「他山の石」とは「他人の失敗を見て学ぶ」という意味
あなたを他山の石として自分を見つめ直します
このように同僚や後輩から言われたら…嬉しいと思った人は「他山の石」の意味を間違っているかドMかも。
「他山の石」の正しい意味は「他人のつまらない言動でも自分の成長の糧にする」。他人のミスや悪事でも、自分を磨くのには役立つという意味の表現です。この意味で言われたら100%悪口です。
「他山の石」の由来
「他山の石」は古代中国の詩集、『詩経』が由来。この中に以下のような一文があります。
他山之石可以攻玉 (他山の石を以て玉を攻むべし) ⇒よその山から出た石ころでも自分の玉(宝石)を磨くのに役立つ
「石」は取るに足らないものという意味で、他人の失敗や悪事を指しています。くだらない他人の言動(他山の石)でも自分(玉)を磨くことができるということ。
日本では前半だけを切り取って使うことが多いですが、中国では一文丸々。同じ意味の故事成語として残っています。
「他山の石」のよくある間違い
文化庁が2011年に行った調査では、「他山の石」の意味を正しく答えられた人は3割以下(26.8%)。
多くは間違えるか(18.1%)、知らない(27.2%)という結果でした(その他、併用してる等の回答)。
よくある間違い①
調査で約2割の人が選択したのが「他人のいい言動は自分の行いの手本となる」。全く逆の意味ですよね。誉めたつもりが相手を怒らせてしまうかも。とはいえ、相手も間違えているor知らない可能性も高いので何ともいえません。
この意味で使いたい場合は、「人の振り見て我が振り直せ」に言い換えましょう。「人のいい行いや悪い行いを見て自分の言動を反省し直せ」という意味。
とはいえ、これも悪い意味だけで使うと誤解している人が多いので、単純に「お手本にしています」でいいのではないでしょうか。
よくある間違い②
もう一つのよくある間違いが「他人の不幸は自分には関係がない」という意味で使うこと。これは、同様の意味の「対岸の火事」と混同しているせいだと考えられます。

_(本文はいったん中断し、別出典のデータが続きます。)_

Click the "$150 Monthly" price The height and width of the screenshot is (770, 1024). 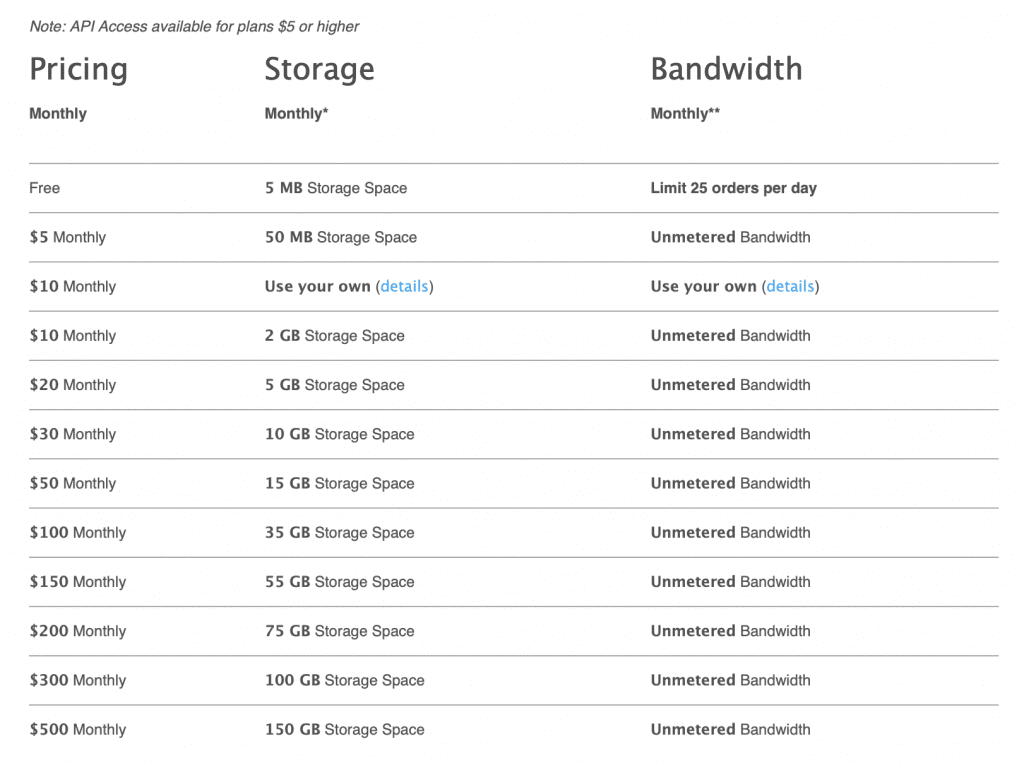pos(77,582)
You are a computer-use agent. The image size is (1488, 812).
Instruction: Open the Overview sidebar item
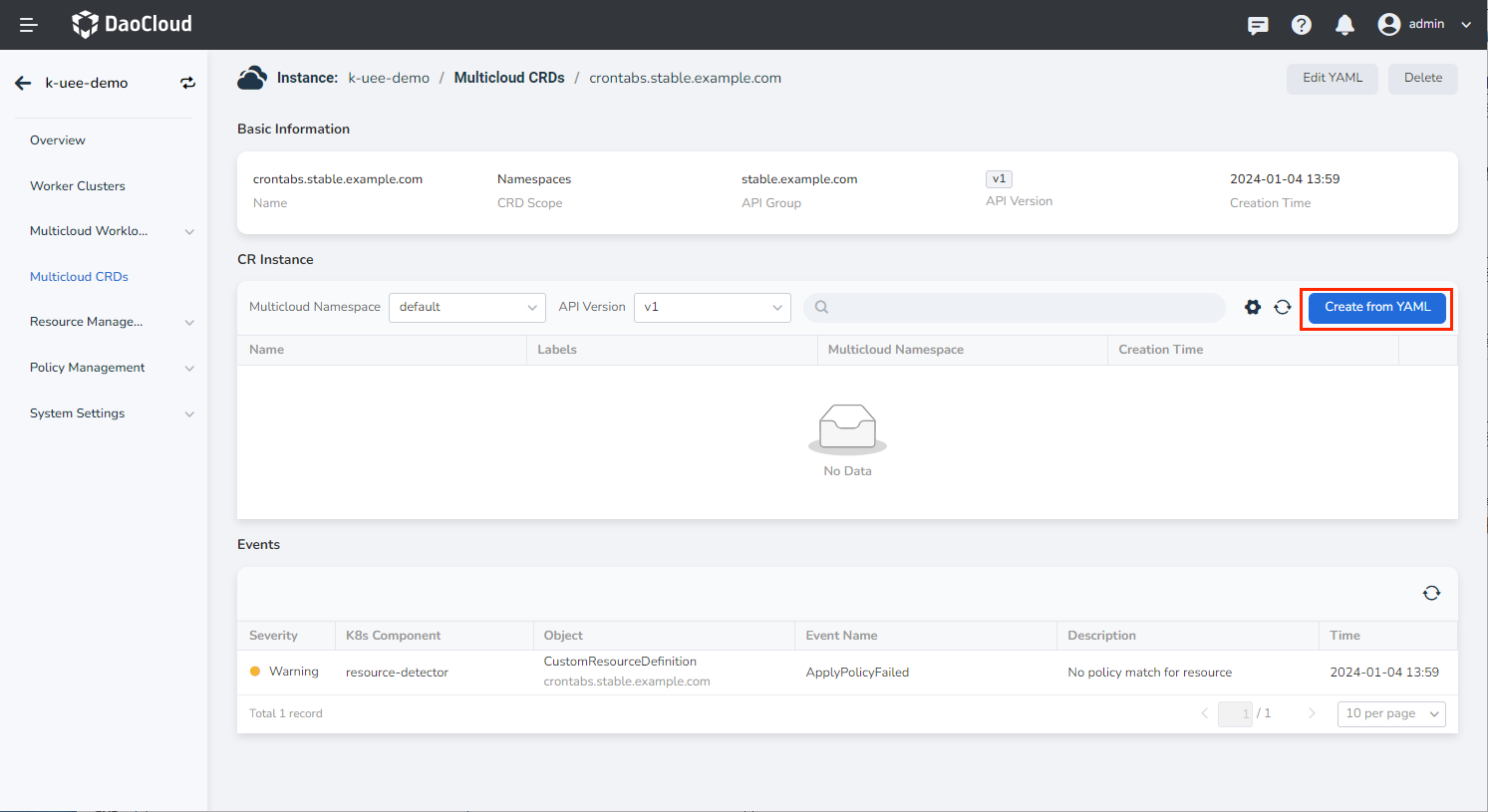(x=58, y=140)
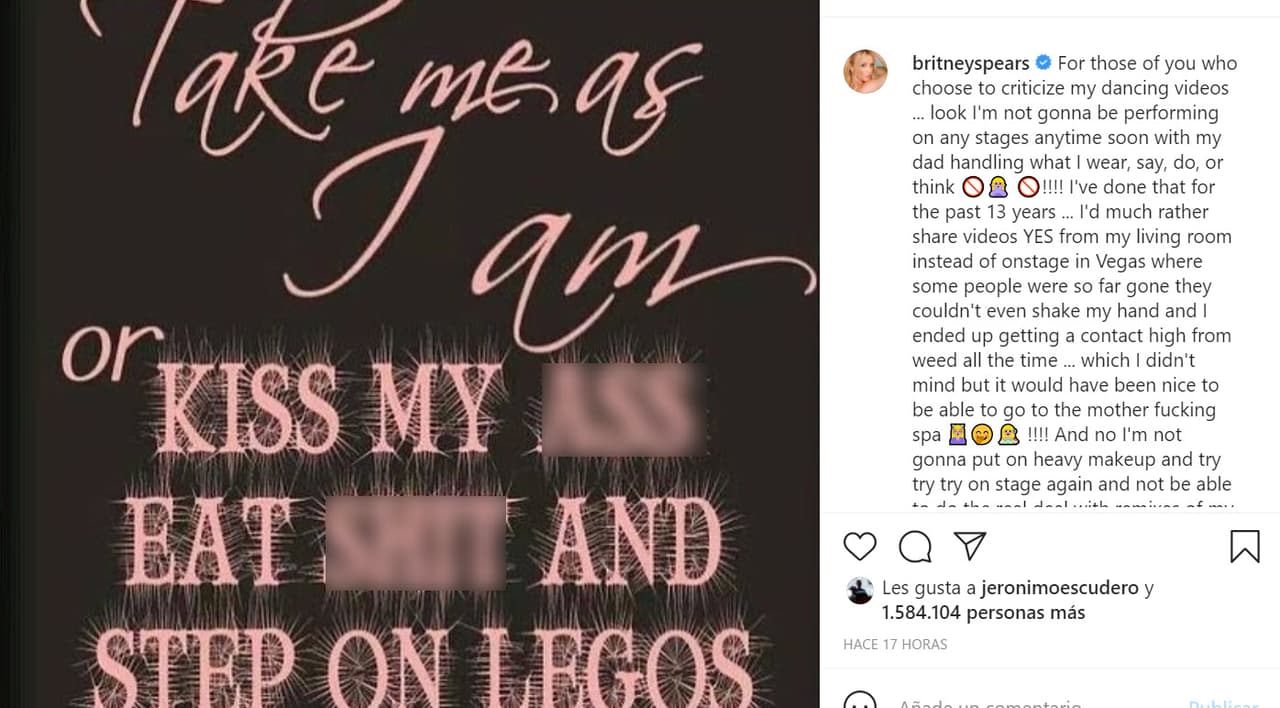Open the britneyspears username link
Screen dimensions: 1280x708
pos(970,62)
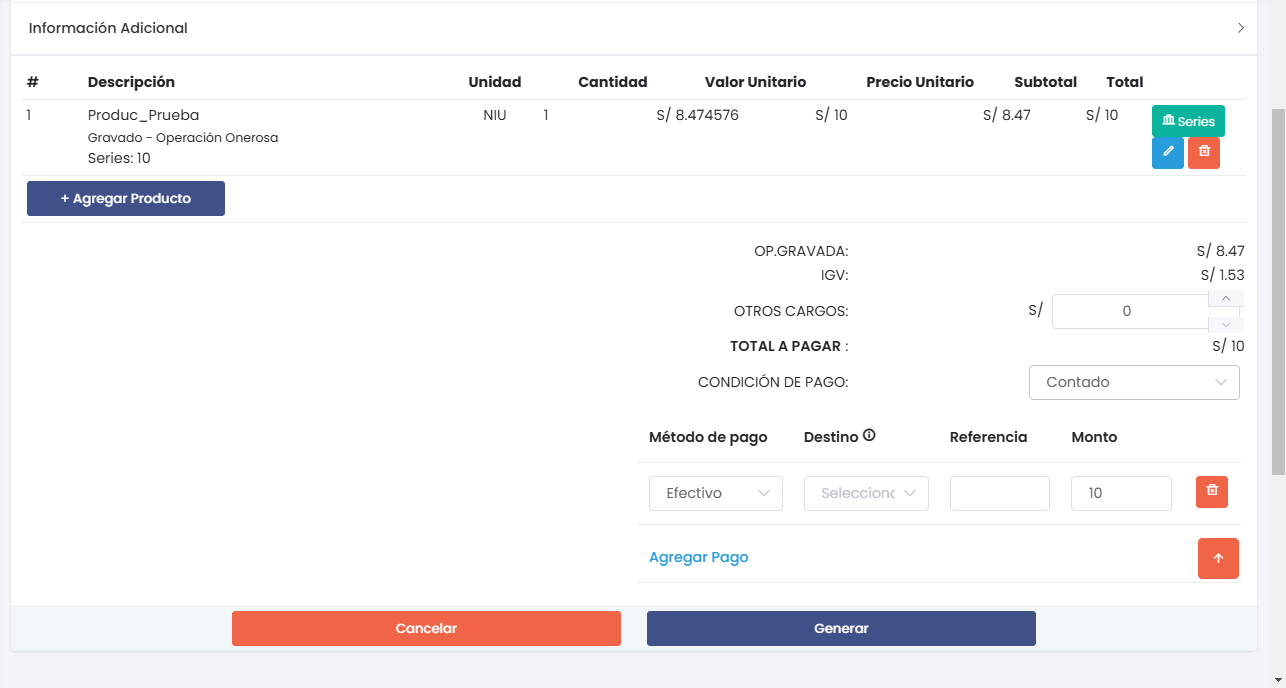Click the page's vertical scrollbar
The image size is (1286, 688).
(1278, 290)
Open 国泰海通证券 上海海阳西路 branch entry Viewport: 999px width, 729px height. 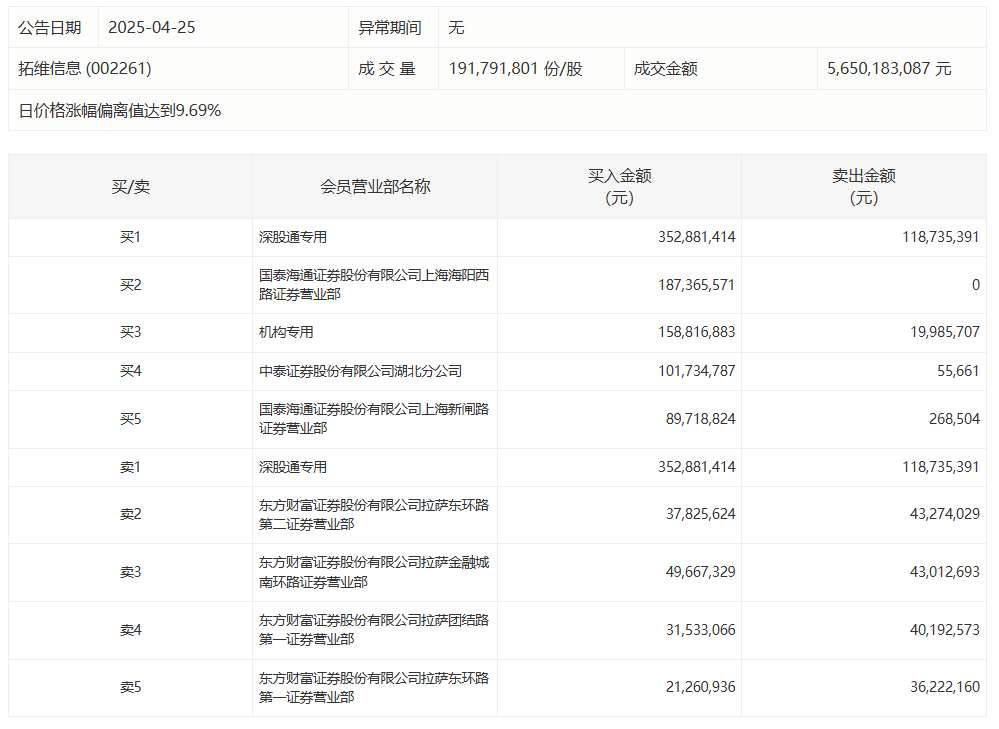(373, 285)
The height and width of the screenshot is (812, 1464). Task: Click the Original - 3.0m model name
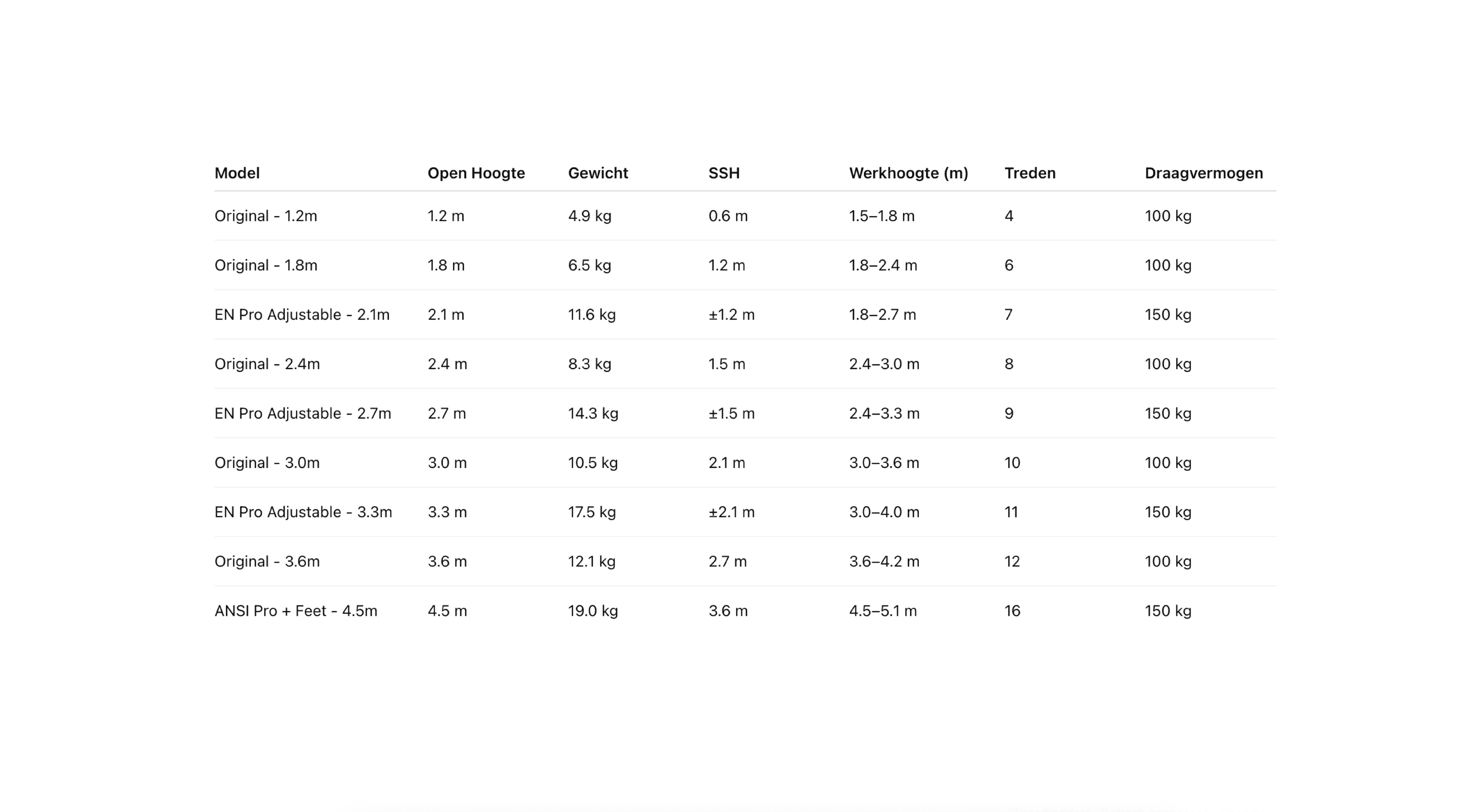[267, 463]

誤:今回の問題を他山の石とせず、自分にも起こりえることとして考えていくことが大切です 正:他人のミスを対岸の火事とせず、自分にも起こりえることとして考えていくことが大切です
「対岸の火事」はこのように打ち消して使われることが多いのですが、これを「他山の石」にしてしまうと、前後で矛盾する文になってしまいます。
また、「他山の火事」「対岸の石」というように言葉自体を混同している人も。これだと単なる山火事と浜辺の石です。
「他山の石」の使い方・例文
「他山の石」は知らないと一目見て意味を推測することができないため、間違って使ったり、そもそも知らなかったりする人が多い表現。例文で正しい使い方を確認していきましょう。
・他社の不祥事を他山の石とせよ ・専門外の私の研究が本職の方の他山の石になれば幸いです
「他山の石」を謙遜で使うことも可能。この場合、悪事や失敗を指しているのではなく、自分の取るに足らない言動を糧にしてくださいとへりくだって言っています。
正しく使いこなそう
「他山の石」を正しく知って使える人はわずか。だからこそ、正しく使いこなせたら一目置かれるかもしれません。とはいえ、調子に乗って連発してウザがられたらそれこそ「他山の石」です。